START Selected text
Did you ever wake up in the middle of the night saying, "What have I gotten myself into?"
Clegg: I had a lot of worries. First and foremost was: Did it have value? Did it have literary merit? Did it have worth in the world beyond my own experience of expressing it?
Strauss: This is a story of a girl who died, and so I felt very strongly that I didn't want to seem like I was being exploitative. When the piece aired on This American Life, I had another book out and somebody did a story on me for The Village Voice, and someone wrote in saying, "This guy is a murderer and a sociopath." That was kind of painful.
Have Celine's parents read it?
Strauss: I haven't been in touch with them. They said to me at the funeral, "We know you're not to blame, and whatever you do in your life you have to do it twice as well because you're doing it for two people." And then six months or so after that, they sued me for millions of dollars. That was pretty painful and surprising. I'm hoping to send them a letter before the book comes out.
And you dedicate the book to them, as well as to your own parents.
Strauss: Part of the reason I started writing about it was the fact that I was becoming a father when it started, and I realized that I don't know how I would deal with it from the other side, so I have a new appreciation of the intense grief that they must have felt.
Did you feel that you had them in your mind as readers when you were writing it, or were you able to just put aside the idea of anybody reading it?
Strauss: I think if I thought of them as readers I wouldn't have been able to do it. But I did have readers in mind. When you write fiction, you have an ideal reader in your mind who's sort of you but smarter. But with this, I had the imaginary reader being someone who could benefit from a book about outsized grief or outsized guilt.
Clegg: So in a way it's like you were imagining yourself as your ideal reader, but like prior to the book.
Strauss: So it's more solipsistic than I realized.
Clegg: I had a great weight of shame, and it feels so isolating. I felt like I was the only person who had a day job who was a crack addict. And so to see that you're not the only person …
Strauss: Part of my book is that I hid what happened from everybody. The accident happened two or three weeks before the end of high school, so I treated college as a witness-protection program. Friends have called me and said, "Is this another piece of fiction? How could I have known you for 20 years or 15 years and not know this?" So it was definitely something that I kept inside.
END Selected text
START Raw records
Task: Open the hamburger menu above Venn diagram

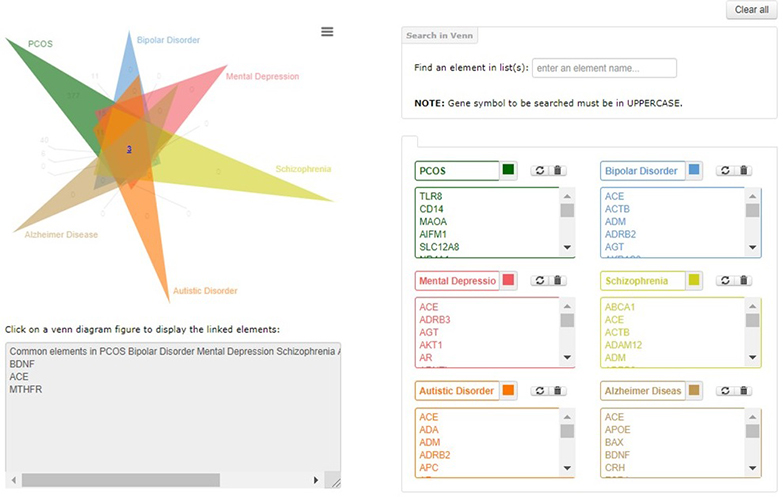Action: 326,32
END Raw records
START Raw records
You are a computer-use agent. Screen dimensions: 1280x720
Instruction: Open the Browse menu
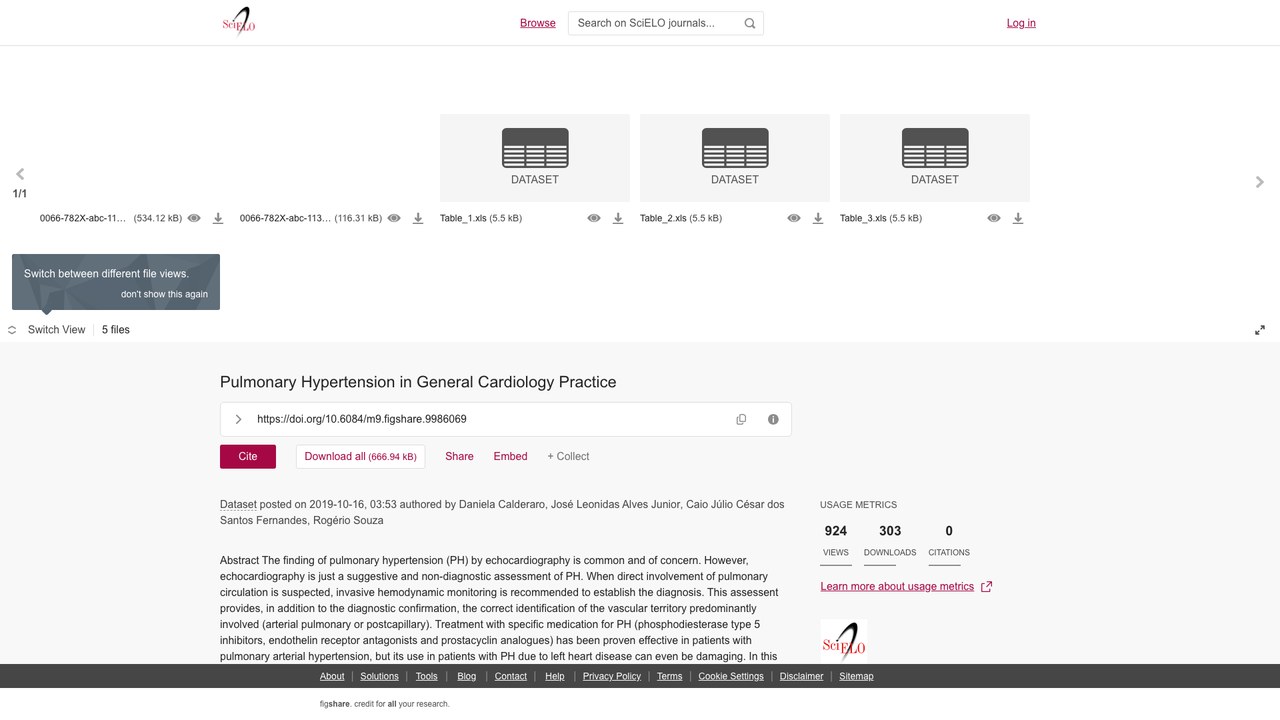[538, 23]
END Raw records
START Raw records
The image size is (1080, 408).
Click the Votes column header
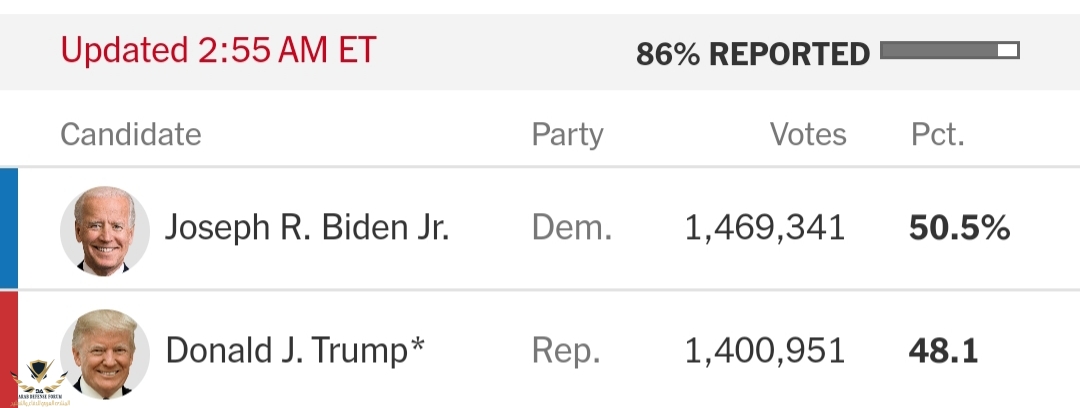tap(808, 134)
END Raw records
> Challenges:
• A. From the interview excerpt, transcribe the part that opens with the words "Clegg: So in" and closes with "I kept inside.".
• B. Answer these questions using the interview excerpt, one answer per line:
(i) According to Strauss, about how long after the funeral did Celine's parents sue him?
(ii) What did Clegg feel he was the only person to be?
(iii) How did Strauss treat college after the accident?

> Per-task answers:
• A.
Clegg: So in a way it's like you were imagining yourself as your ideal reader, but like prior to the book.
Strauss: So it's more solipsistic than I realized.
Clegg: I had a great weight of shame, and it feels so isolating. I felt like I was the only person who had a day job who was a crack addict. And so to see that you're not the only person …
Strauss: Part of my book is that I hid what happened from everybody. The accident happened two or three weeks before the end of high school, so I treated college as a witness-protection program. Friends have called me and said, "Is this another piece of fiction? How could I have known you for 20 years or 15 years and not know this?" So it was definitely something that I kept inside.

• B.
(i) Six months or so after the funeral.
(ii) The only person who had a day job who was a crack addict.
(iii) As a witness-protection program.